No, this is still your same friendly neighborhood editor — I haven’t been hacked, and this isn’t a guest blogger. (Though I might have guest bloggers in the future.) No, the point I want to make today is that I don’t call myself “the Novel Ninja.” I am, at most, a novel ninja.

When I first started editing, I found a funny little image that I’ve often used as a profile picture on social networking sites. I’ve never liked the phrase “grammar Nazi” for multiple reasons, not the least of which is that the title “Nazi” has been diluted and yet is still an extreme pejorative. Calling myself a “grammar ninja” seemed a good and humorous compromise. It particularly fit my concept of what an editor is supposed to be: which is, as far as an individual book is concerned, invisible.

When I edit something, I don’t try to place my mark on it. My job is to make you, the author, shine. I make your dream as wonderful as I can make it, and then I disappear — in a puff of smoke, if necessary, but hopefully without any flash.
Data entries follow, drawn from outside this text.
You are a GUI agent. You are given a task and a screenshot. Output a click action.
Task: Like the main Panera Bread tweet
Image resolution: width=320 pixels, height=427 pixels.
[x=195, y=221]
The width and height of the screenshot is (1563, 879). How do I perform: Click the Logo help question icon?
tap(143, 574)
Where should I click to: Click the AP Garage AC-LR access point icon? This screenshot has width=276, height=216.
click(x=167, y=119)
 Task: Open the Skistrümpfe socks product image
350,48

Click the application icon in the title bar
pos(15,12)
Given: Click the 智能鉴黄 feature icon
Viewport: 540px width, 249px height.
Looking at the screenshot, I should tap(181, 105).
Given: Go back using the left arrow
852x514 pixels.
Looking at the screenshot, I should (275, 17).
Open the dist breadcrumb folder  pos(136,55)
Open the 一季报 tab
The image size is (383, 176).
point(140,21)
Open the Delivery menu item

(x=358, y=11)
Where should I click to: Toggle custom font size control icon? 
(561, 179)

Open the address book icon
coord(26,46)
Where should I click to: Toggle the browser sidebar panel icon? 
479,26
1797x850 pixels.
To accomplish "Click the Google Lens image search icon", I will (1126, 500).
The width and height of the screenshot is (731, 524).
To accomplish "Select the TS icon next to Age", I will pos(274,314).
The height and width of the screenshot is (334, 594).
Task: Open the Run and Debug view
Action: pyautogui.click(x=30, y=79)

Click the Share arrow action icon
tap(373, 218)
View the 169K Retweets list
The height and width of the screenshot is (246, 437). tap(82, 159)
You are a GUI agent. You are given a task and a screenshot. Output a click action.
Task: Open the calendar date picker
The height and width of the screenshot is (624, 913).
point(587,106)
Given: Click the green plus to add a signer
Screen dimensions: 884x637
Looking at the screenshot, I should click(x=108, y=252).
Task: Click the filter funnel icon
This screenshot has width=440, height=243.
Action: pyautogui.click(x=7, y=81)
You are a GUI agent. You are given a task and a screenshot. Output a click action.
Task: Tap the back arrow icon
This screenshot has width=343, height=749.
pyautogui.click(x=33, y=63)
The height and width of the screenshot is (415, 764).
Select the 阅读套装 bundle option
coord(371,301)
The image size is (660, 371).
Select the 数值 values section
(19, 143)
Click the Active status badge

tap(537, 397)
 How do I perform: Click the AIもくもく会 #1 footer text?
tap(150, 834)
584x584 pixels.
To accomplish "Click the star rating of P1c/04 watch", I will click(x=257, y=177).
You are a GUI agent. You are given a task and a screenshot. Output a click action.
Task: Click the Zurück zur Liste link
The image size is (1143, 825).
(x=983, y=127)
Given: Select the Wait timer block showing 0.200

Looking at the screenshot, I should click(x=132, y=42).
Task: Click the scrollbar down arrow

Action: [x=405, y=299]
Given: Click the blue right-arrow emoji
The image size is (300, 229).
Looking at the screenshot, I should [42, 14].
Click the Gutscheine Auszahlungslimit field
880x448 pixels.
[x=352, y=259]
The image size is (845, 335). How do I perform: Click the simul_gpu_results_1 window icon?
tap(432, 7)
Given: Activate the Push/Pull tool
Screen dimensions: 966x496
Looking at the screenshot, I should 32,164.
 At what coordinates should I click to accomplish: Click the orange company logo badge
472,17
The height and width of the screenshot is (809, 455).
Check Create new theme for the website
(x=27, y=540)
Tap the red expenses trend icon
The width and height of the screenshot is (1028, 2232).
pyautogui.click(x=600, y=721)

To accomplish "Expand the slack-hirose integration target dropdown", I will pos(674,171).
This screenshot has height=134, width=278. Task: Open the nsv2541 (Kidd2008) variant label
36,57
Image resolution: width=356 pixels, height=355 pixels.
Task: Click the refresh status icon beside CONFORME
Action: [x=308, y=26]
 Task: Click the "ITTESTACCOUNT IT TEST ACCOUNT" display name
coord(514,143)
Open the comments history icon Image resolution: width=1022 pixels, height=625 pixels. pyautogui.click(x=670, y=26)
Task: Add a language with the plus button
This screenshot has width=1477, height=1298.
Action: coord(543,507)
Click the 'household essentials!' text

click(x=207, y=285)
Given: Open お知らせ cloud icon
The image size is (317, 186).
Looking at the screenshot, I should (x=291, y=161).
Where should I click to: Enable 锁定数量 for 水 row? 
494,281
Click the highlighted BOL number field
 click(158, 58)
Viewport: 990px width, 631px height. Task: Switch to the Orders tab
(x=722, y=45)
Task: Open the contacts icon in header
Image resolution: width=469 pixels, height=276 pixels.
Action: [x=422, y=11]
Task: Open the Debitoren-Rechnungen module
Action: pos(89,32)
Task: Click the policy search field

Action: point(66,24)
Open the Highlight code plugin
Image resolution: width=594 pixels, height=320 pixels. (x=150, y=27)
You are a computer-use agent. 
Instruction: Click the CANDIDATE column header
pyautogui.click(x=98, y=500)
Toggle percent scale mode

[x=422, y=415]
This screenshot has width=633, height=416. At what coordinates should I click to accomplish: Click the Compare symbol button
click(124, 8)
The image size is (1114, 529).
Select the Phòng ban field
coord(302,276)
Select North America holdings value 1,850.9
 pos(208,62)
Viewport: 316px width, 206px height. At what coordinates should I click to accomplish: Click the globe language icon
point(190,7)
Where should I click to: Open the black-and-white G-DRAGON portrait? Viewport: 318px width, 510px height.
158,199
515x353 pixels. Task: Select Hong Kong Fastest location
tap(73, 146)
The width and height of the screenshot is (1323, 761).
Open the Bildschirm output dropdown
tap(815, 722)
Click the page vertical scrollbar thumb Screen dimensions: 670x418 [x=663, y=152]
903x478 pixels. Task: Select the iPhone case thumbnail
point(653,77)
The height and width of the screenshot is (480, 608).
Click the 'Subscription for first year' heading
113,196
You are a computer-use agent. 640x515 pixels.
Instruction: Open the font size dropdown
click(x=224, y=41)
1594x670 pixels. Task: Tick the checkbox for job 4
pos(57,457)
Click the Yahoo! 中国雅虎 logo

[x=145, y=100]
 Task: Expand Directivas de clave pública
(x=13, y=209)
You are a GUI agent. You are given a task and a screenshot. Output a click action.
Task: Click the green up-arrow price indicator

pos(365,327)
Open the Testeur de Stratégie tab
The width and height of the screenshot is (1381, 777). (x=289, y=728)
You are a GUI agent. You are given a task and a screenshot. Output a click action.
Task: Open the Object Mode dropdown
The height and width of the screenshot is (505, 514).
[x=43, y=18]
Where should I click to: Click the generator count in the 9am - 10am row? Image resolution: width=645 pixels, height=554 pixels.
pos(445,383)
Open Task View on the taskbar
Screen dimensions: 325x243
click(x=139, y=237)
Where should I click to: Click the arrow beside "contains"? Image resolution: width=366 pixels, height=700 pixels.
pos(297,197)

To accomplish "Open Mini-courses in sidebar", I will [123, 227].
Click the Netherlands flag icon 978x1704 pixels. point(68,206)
This philosophy has been a large part of why I took so long to set up a blog on the subject of writing, despite many requests from multiple quarters. In fact, the thing that made me finally do it was the realization that I was repeating myself in emails so much that I had a constant sense of deja vu.

So when it came to start my blog, I took the term I’d already been using as a joke, “novel ninja,” and decided to make it into a bit of a brand. It is not, however, a brand for me alone. It’s on my business cards, but I’m not the only novel ninja out there, no matter what they might call themselves — and I wouldn’t have it any other way.